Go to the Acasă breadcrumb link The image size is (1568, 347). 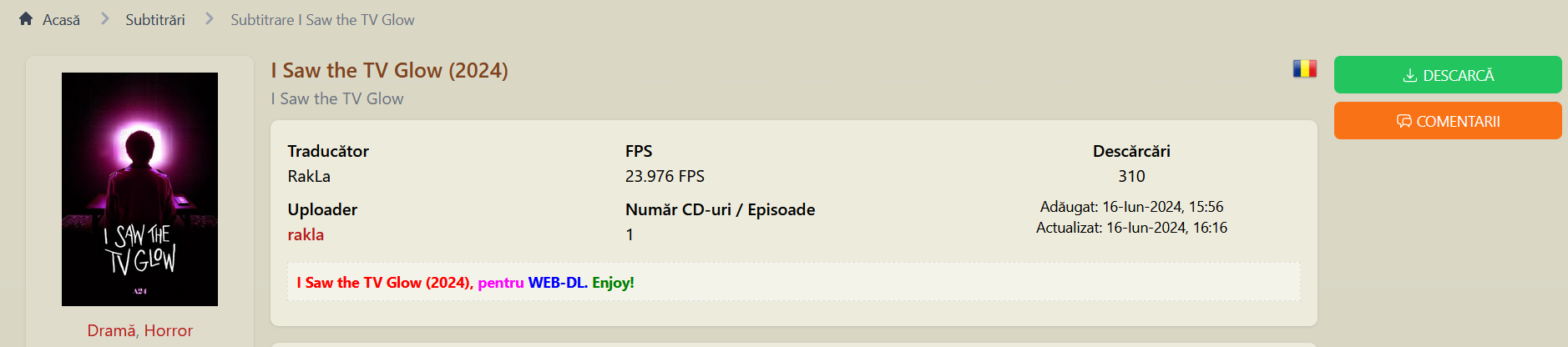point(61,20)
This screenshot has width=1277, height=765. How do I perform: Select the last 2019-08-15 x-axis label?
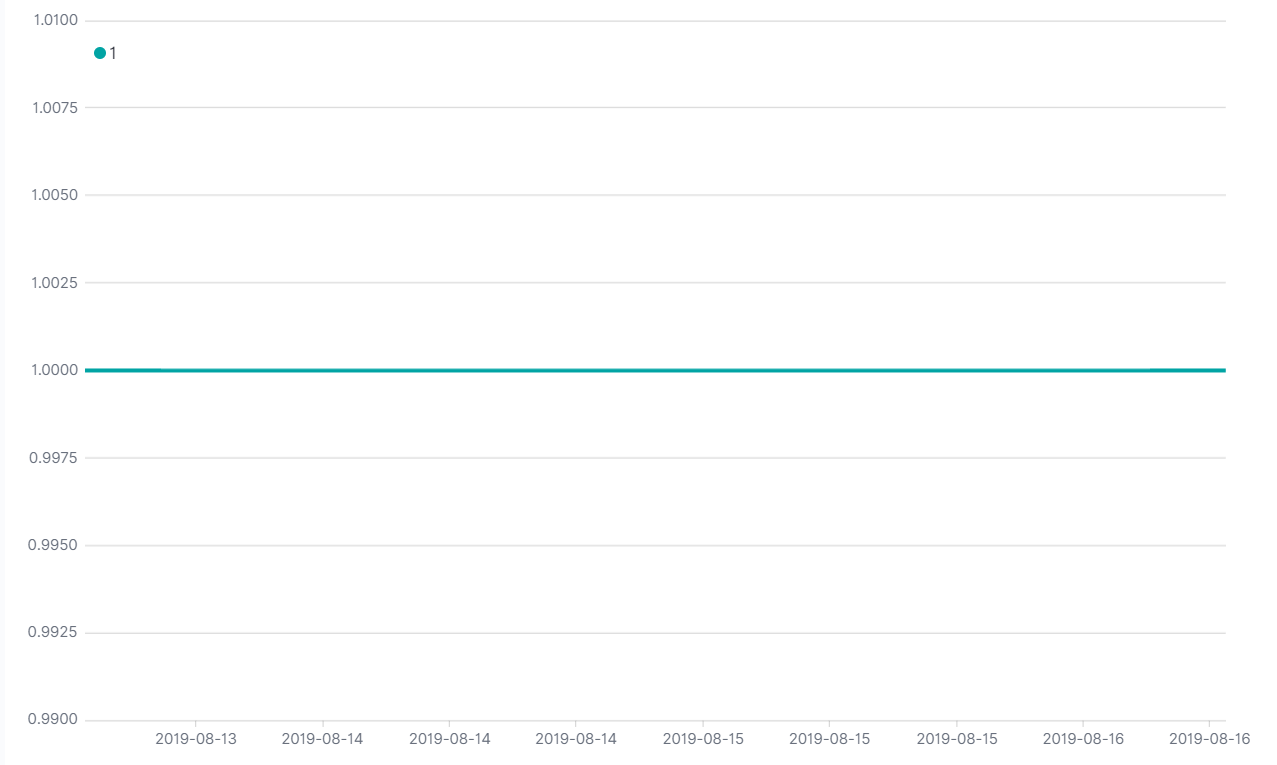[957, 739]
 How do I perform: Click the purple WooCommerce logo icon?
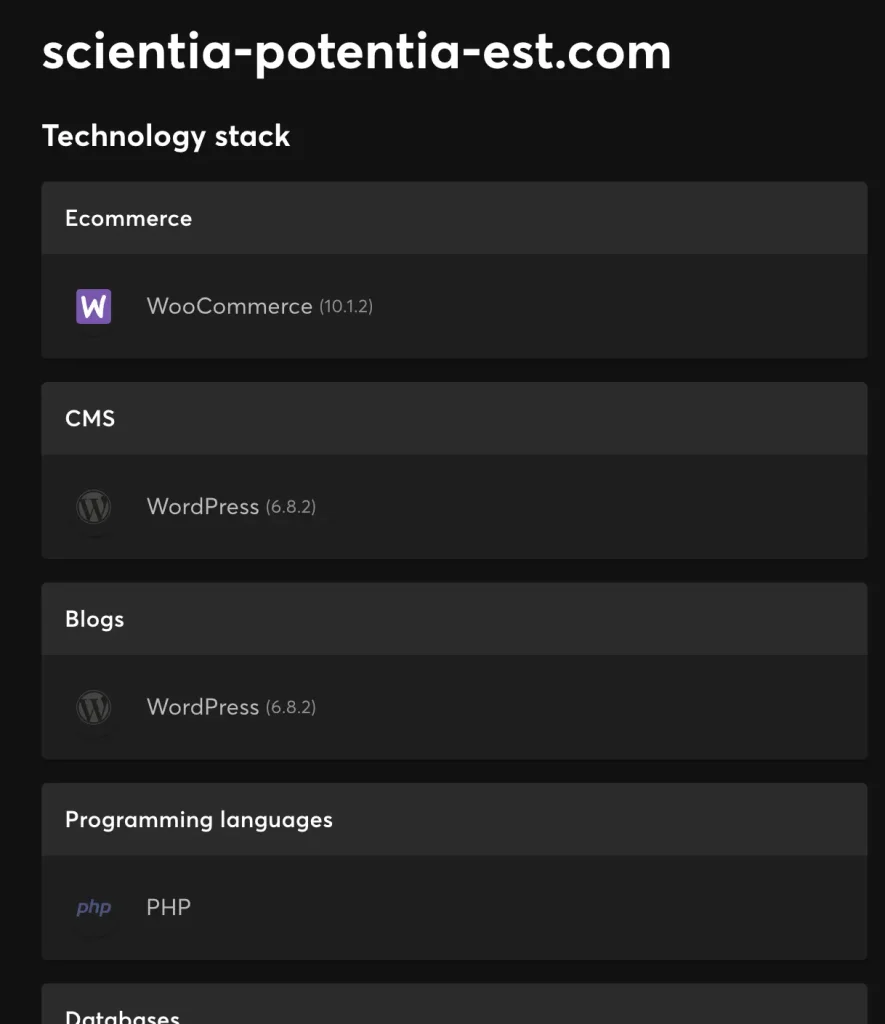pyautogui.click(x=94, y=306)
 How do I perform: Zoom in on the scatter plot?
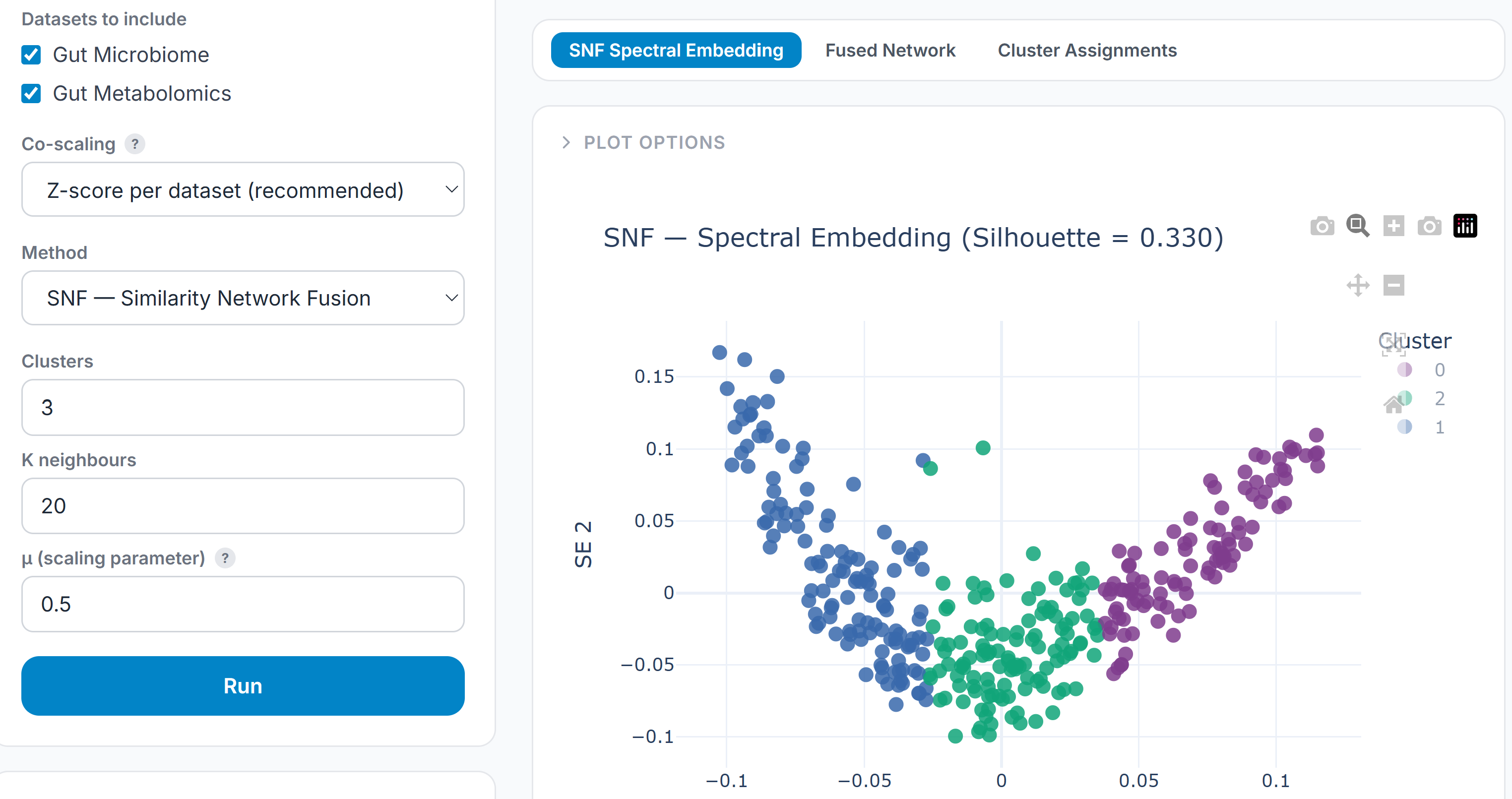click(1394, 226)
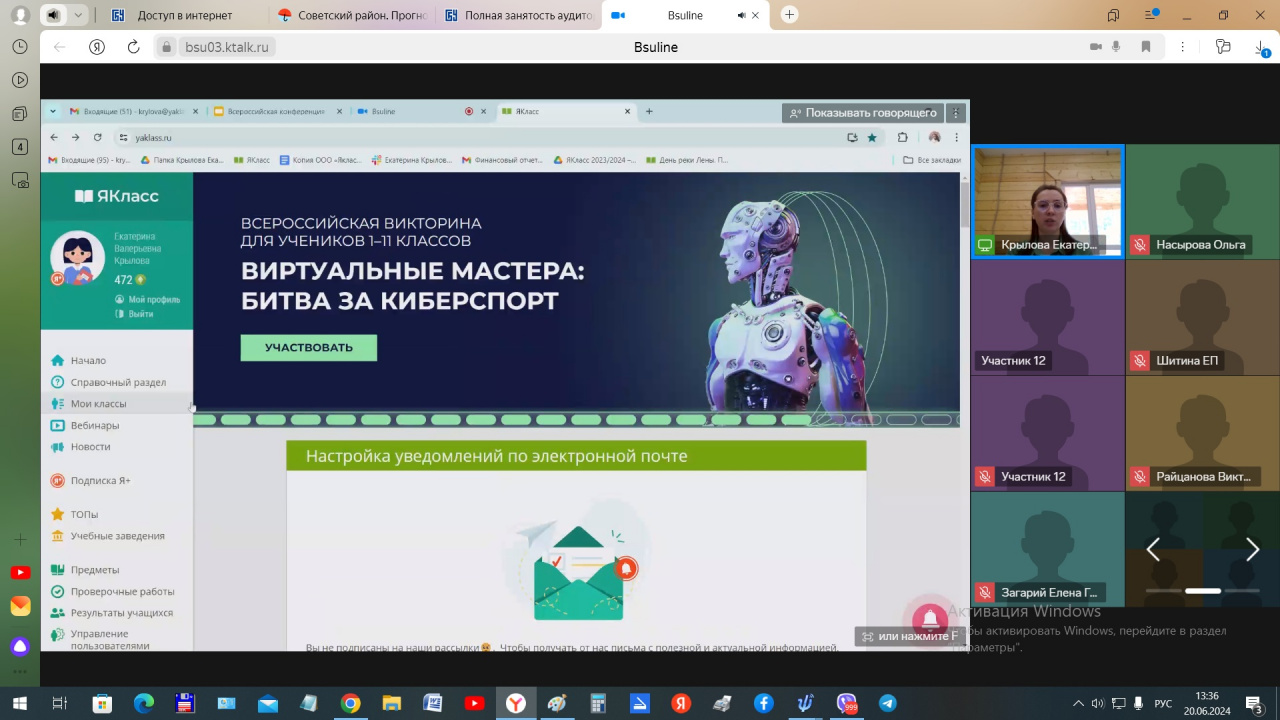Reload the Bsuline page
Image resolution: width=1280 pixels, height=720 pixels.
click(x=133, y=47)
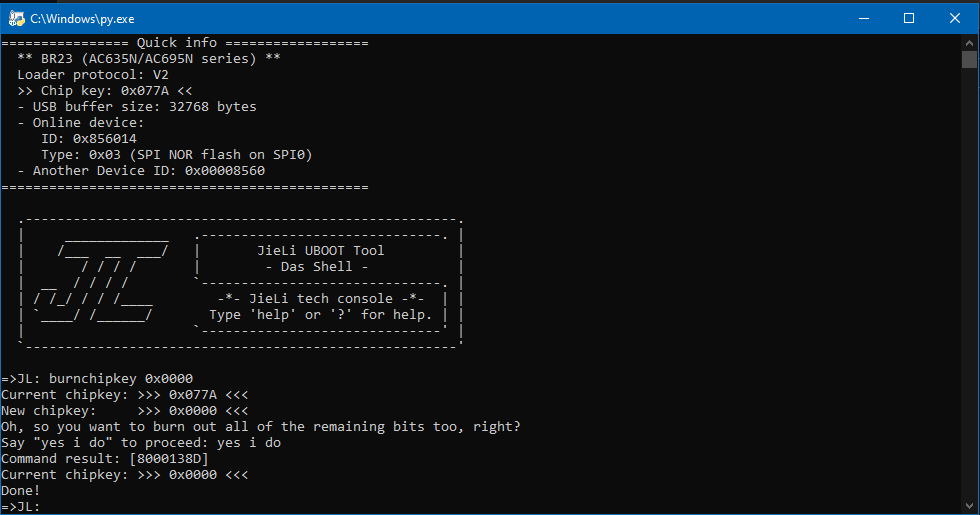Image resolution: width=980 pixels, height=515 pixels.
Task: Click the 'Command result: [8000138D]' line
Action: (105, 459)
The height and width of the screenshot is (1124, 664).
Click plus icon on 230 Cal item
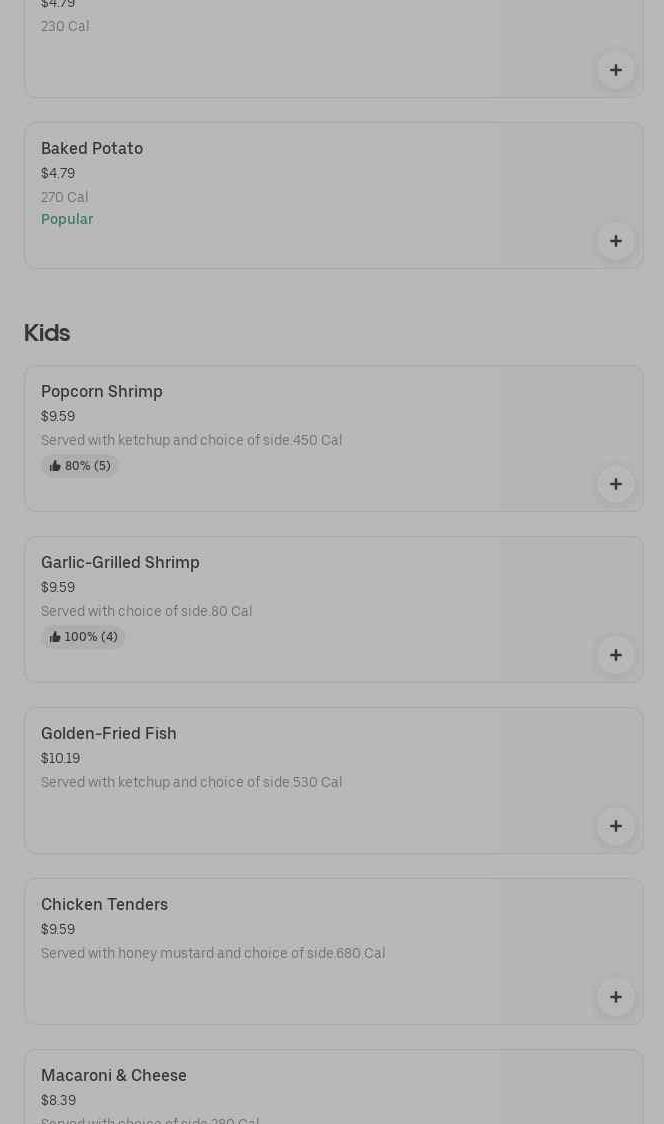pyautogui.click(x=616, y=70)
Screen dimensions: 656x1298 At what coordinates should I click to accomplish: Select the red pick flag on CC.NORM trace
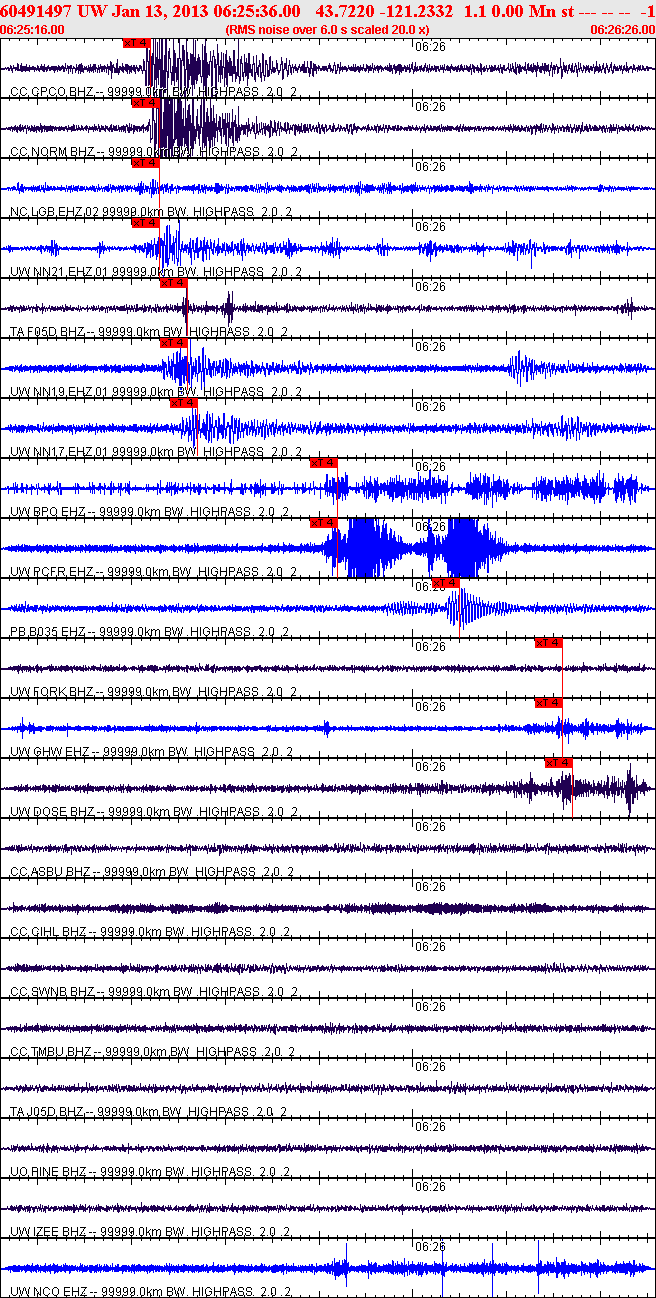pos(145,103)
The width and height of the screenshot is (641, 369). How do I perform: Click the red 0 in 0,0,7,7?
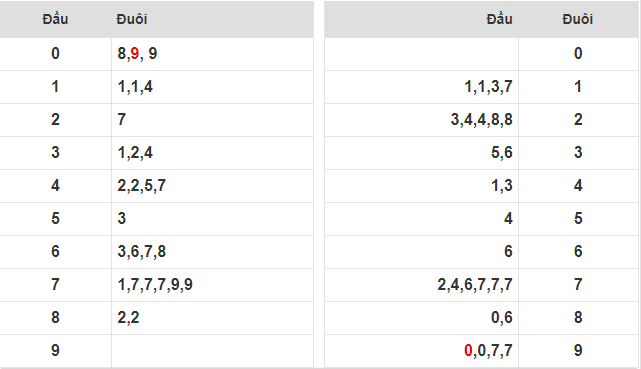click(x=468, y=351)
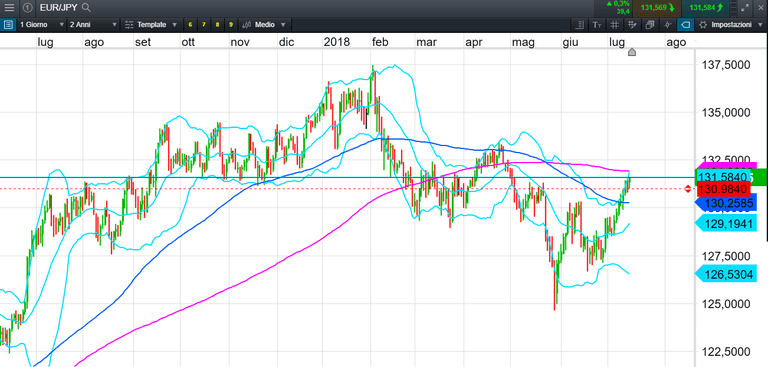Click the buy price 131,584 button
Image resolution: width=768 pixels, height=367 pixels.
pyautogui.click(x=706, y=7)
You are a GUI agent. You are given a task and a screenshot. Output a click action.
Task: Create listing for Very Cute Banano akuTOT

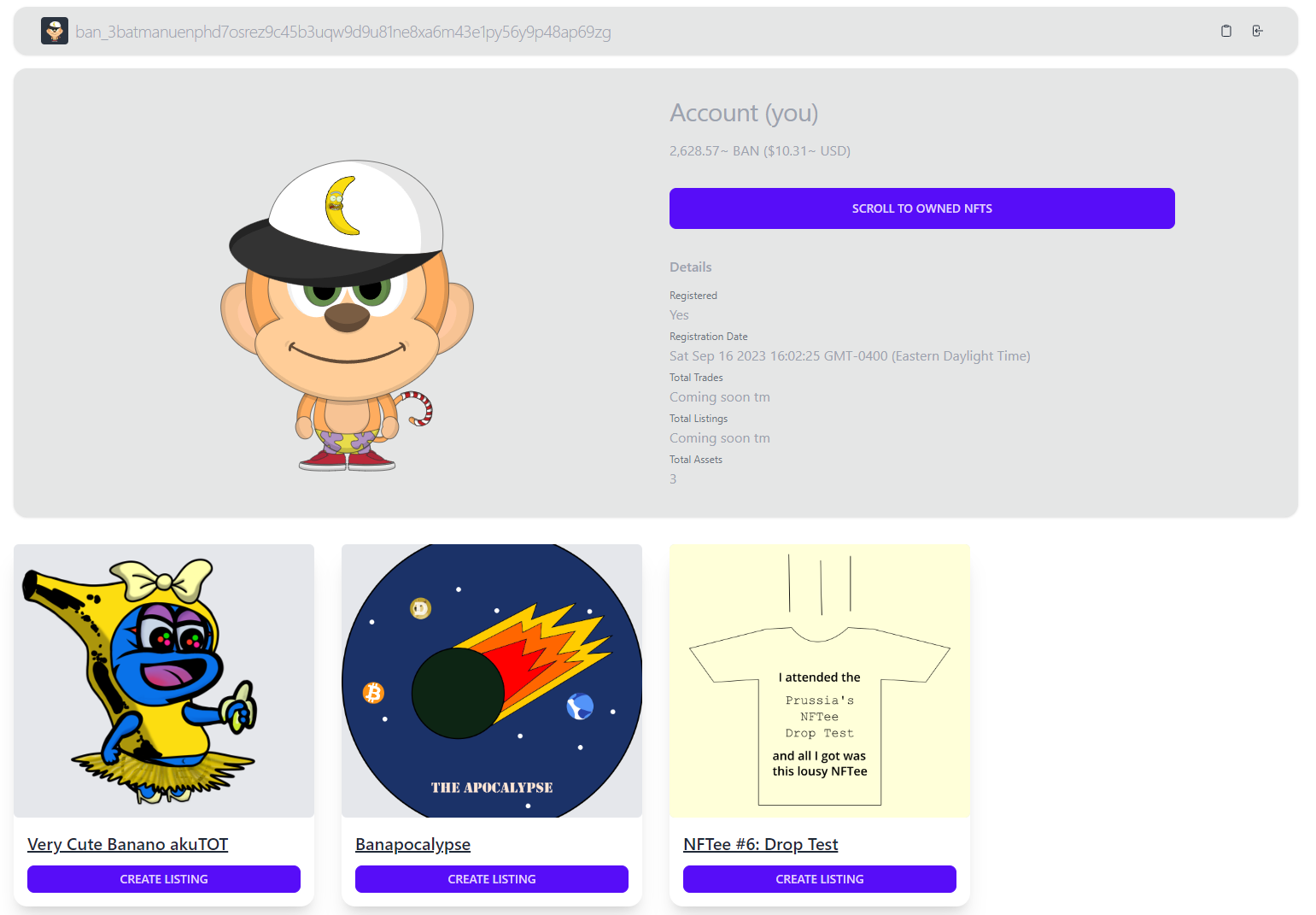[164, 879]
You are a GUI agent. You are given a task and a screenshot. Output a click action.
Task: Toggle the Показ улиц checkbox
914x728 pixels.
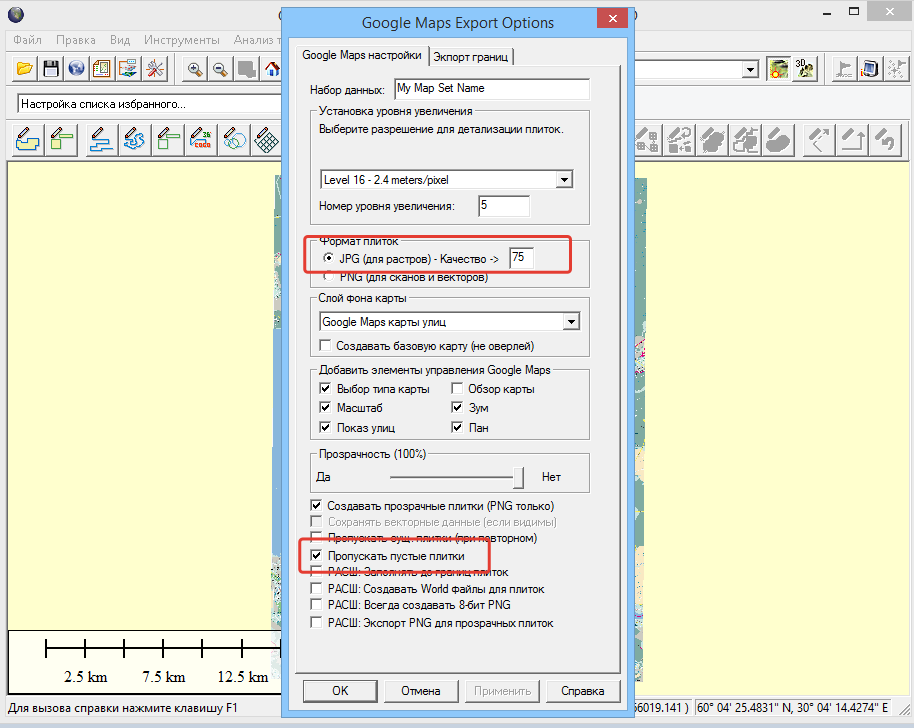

====

*WHAT TO DO:* Rewrite the lines starting at the one that contains "The width and" and ending at the one that contains "pyautogui.click(x=706, y=7)", substituting "image" for "screenshot" and leaving everything else unchanged. Give only those lines, and leave the pictures out.

*SOLUTION TO THIS EXERCISE:*
The width and height of the image is (641, 369). How do I perform: Click the red 0 in 0,0,7,7?
click(x=468, y=351)
Click the buy price 131,584 button
Image resolution: width=768 pixels, height=367 pixels.
pyautogui.click(x=706, y=7)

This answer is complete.